#### Data provided

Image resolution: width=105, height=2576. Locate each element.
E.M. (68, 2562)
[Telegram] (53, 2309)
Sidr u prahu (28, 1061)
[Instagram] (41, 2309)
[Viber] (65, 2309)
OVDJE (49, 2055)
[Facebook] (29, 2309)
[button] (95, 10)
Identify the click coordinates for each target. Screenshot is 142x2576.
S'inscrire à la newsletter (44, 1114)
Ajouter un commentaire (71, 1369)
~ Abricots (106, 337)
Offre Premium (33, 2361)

########

> Problem details:
When a line in the records above contains the word "each", copy it.

> Answer to the exercise:
Image resolution: width=105, height=2576. Locate each element.
Identify the click coordinates for each target. Screenshot is 142x2576.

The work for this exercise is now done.